Preparing for Changes to Coding in 2016
Effective January 1, there are a number of changes to evaluation and management (E&M) codes as well as procedural codes that could impact your reimbursement in 2016.  Following are a few highlights for your consideration:

  •  New add-on code for optical microscopy
  •  Clarification of what constitutes an incomplete colonoscopy and what modifier to use for reduced service
  •  New code for Clinical Staff Prolonged Care services
  •  New code for removal of impacted cerumen with washing/lavage
  •  Endobronchial ultrasound (EBUS) is combined into bronchoscopy codes for transbronchial biopsies and needle aspirations
  •  Clarification of documentation requirements for procedures done with image guidance or supervision
  •  A number of new codes for 2016 are the result of combining codes that are commonly billed together resulting in a lower reimbursement because of efficiencies attained through the combination of the new codes
  •  Reimbursement for the counseling and discussion of advanced care directives
  •  Medicare continues to promote the change to evidence-based care through “appropriate use criteria”

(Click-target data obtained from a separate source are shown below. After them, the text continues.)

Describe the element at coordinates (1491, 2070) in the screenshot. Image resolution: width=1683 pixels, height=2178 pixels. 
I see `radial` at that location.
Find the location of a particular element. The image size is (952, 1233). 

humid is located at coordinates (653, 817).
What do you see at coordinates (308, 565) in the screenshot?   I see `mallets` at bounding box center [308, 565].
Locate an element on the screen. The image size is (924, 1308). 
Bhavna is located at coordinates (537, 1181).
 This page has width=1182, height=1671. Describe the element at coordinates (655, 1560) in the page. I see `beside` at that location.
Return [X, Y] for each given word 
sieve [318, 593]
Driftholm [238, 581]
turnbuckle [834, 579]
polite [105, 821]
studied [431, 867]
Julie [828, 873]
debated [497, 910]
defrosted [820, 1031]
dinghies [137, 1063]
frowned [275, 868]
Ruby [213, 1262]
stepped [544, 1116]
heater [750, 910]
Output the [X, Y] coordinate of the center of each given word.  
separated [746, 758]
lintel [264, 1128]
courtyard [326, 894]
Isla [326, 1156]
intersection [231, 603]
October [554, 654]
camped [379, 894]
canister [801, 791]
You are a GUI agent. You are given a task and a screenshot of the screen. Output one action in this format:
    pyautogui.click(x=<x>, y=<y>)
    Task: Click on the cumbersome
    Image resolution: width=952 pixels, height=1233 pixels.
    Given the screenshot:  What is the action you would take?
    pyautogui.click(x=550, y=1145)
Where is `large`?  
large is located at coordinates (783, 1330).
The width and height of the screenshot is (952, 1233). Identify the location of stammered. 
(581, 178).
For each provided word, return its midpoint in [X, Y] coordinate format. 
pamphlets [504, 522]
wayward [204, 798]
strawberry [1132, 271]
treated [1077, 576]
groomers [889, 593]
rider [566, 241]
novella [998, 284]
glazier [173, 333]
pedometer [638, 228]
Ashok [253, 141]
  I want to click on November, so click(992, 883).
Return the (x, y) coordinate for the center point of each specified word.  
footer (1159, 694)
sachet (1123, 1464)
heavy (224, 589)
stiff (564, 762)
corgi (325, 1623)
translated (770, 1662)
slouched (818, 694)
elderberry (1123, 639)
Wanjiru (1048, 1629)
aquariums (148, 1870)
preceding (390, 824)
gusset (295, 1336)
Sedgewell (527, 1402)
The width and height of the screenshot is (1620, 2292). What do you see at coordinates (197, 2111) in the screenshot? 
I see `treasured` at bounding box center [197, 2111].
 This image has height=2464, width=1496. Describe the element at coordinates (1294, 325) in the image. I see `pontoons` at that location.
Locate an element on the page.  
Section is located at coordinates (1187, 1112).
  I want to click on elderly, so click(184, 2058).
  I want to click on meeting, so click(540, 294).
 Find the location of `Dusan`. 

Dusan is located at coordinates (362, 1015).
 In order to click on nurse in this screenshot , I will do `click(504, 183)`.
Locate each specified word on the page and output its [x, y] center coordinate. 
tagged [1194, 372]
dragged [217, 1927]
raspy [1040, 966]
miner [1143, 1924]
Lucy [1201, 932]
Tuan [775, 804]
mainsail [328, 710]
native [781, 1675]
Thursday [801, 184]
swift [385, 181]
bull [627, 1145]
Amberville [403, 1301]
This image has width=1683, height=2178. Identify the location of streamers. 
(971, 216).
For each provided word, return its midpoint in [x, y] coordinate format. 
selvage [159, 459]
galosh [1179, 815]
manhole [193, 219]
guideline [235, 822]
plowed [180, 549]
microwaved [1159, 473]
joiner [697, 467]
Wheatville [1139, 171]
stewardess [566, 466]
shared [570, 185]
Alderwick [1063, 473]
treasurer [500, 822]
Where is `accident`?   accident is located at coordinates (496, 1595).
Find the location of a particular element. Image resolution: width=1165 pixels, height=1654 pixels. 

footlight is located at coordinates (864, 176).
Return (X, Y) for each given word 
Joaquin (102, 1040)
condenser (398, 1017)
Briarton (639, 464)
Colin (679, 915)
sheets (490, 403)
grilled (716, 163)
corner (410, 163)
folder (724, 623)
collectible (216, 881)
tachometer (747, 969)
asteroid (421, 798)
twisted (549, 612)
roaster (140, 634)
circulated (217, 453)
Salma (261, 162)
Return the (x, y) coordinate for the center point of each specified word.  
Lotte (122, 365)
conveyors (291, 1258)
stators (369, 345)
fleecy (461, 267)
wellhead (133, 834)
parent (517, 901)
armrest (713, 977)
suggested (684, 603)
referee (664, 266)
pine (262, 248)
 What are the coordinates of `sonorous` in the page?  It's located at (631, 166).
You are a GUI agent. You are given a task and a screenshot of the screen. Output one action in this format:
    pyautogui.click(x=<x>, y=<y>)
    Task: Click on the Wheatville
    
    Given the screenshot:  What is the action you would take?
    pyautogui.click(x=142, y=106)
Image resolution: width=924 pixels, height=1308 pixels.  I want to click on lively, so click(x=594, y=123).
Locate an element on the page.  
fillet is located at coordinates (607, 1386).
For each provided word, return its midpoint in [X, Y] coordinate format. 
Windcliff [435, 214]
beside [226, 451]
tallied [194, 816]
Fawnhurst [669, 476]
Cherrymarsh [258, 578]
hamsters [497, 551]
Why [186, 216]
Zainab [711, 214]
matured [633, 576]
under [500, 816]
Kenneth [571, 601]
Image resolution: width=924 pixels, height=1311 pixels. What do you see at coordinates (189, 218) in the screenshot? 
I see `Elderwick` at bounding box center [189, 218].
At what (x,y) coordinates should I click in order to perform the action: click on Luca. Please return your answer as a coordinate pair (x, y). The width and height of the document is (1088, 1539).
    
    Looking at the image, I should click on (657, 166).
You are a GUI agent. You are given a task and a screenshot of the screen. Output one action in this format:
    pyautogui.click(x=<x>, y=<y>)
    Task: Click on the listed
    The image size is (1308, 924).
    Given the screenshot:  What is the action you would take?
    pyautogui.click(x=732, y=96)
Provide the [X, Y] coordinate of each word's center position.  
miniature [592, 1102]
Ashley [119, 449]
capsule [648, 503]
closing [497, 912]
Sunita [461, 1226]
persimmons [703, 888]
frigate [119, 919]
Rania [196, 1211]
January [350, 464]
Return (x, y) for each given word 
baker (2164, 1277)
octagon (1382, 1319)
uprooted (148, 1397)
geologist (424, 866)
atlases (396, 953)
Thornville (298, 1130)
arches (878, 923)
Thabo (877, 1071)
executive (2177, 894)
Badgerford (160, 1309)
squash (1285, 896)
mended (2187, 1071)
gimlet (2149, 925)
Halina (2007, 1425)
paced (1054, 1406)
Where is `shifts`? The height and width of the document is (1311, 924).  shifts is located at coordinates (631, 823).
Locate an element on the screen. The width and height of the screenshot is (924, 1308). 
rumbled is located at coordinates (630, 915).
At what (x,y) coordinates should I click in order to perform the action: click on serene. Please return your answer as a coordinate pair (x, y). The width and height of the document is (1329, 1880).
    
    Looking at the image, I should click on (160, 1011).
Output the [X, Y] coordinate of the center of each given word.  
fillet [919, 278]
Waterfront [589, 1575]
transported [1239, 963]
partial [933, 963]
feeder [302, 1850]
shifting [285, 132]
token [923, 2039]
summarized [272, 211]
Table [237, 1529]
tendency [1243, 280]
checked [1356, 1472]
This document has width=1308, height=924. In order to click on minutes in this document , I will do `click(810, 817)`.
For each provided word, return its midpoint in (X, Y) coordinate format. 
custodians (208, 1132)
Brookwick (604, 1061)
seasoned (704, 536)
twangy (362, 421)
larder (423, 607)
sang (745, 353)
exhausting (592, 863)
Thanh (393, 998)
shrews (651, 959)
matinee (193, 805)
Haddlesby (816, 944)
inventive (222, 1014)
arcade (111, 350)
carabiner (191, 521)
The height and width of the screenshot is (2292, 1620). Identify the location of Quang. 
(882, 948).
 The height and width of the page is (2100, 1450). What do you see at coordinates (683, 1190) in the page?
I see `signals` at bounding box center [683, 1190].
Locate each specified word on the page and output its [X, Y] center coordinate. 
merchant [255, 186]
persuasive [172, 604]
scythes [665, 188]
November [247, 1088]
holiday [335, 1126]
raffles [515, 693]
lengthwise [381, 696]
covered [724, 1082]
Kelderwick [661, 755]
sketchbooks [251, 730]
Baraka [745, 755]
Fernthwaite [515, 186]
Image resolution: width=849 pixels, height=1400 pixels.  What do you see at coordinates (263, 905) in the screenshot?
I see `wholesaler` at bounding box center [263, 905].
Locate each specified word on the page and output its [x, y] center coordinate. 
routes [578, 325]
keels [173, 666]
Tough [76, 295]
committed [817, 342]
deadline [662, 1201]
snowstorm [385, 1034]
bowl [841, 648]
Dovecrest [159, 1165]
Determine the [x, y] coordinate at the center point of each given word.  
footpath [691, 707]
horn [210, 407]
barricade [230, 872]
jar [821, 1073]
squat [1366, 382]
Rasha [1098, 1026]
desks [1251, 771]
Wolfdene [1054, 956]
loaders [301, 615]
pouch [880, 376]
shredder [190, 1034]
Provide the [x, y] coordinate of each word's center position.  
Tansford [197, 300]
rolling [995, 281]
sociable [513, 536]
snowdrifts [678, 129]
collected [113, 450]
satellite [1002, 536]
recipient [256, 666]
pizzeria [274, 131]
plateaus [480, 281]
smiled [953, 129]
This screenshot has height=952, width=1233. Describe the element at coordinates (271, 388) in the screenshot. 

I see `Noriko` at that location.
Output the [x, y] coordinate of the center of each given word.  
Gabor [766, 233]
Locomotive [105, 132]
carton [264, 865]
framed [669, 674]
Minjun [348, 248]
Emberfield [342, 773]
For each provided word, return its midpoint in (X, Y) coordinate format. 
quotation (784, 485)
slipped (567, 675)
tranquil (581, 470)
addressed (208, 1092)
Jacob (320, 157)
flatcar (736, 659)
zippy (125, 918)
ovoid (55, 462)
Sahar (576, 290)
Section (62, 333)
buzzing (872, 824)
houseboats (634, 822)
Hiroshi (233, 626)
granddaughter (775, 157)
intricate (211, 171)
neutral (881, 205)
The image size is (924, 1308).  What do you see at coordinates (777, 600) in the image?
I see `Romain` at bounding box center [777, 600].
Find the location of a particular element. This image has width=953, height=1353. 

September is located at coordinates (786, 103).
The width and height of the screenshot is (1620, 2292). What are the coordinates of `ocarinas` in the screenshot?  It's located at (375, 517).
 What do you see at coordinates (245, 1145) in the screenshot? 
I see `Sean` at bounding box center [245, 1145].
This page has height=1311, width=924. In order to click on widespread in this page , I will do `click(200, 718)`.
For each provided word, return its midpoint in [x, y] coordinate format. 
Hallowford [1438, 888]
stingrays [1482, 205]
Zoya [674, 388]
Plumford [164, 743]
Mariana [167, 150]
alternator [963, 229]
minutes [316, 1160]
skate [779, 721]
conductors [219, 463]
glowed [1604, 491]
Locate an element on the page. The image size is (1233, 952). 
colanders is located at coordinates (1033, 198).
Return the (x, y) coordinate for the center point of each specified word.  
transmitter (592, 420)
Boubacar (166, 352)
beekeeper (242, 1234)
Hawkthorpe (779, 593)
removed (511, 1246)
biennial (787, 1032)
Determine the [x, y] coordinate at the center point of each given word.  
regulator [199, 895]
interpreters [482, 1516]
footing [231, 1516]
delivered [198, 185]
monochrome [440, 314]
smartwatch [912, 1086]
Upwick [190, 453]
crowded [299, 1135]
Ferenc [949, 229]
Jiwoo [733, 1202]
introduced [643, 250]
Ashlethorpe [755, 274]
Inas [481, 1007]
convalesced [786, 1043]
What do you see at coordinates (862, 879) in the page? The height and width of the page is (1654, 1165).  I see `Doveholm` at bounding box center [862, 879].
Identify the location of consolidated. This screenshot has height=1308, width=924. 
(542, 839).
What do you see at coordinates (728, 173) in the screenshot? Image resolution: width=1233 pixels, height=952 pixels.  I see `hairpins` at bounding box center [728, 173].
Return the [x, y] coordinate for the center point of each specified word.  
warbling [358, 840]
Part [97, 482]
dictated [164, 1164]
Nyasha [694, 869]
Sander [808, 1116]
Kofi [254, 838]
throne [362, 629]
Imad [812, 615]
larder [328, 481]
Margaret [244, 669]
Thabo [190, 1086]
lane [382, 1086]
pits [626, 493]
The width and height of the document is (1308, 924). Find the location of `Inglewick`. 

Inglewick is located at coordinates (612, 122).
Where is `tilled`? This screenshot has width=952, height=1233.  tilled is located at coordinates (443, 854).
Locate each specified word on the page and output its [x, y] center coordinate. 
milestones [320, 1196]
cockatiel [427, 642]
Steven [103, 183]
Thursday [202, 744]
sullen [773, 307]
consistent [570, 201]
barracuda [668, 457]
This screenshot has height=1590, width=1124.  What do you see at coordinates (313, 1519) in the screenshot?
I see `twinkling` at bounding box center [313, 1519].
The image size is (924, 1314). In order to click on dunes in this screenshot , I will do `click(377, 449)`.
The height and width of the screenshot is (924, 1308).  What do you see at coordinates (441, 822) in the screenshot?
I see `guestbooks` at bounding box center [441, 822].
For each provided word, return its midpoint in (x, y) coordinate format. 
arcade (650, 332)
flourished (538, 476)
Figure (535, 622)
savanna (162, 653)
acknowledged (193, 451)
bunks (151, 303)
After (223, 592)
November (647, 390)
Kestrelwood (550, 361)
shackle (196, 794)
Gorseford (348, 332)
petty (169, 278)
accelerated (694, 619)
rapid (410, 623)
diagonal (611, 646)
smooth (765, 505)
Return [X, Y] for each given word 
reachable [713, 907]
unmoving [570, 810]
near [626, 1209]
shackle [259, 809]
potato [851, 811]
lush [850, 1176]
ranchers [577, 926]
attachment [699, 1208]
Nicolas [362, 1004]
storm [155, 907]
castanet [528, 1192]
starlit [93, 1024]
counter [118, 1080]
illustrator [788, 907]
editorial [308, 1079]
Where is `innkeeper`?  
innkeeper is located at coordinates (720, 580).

  •  The Value-Based Modifier adjustments will begin in 2016 for physicians in groups with 10 or more Eligible Professionals (EPs) based on 2014 performance reporting
  •  Coding for GI services last year was done using “G” codes created by Medicare.  In 2016, you use the codes that were issued in 2015.  
  •  Medicare will cover Cologuard testing (a stool DNA test) under certain guidelines
  •  The new place-of-service 19 code for “off campus-outpatient hospital” care and its appropriate selection based on the 250-yard rule from a hospital main campus was explained in detail.  Use of this code affects supervision requirements for non-physician practitioners.

In addition to the changes listed above impacting your practice, as well as many others, ICD-10 implementation is now well underway.  While I have not heard of any major problems to date, I encourage you to examine your revenue flow to ensure that you are not caught off guard by any surprises.  If you or someone in your office is not monitoring this, you should consider doing so immediately.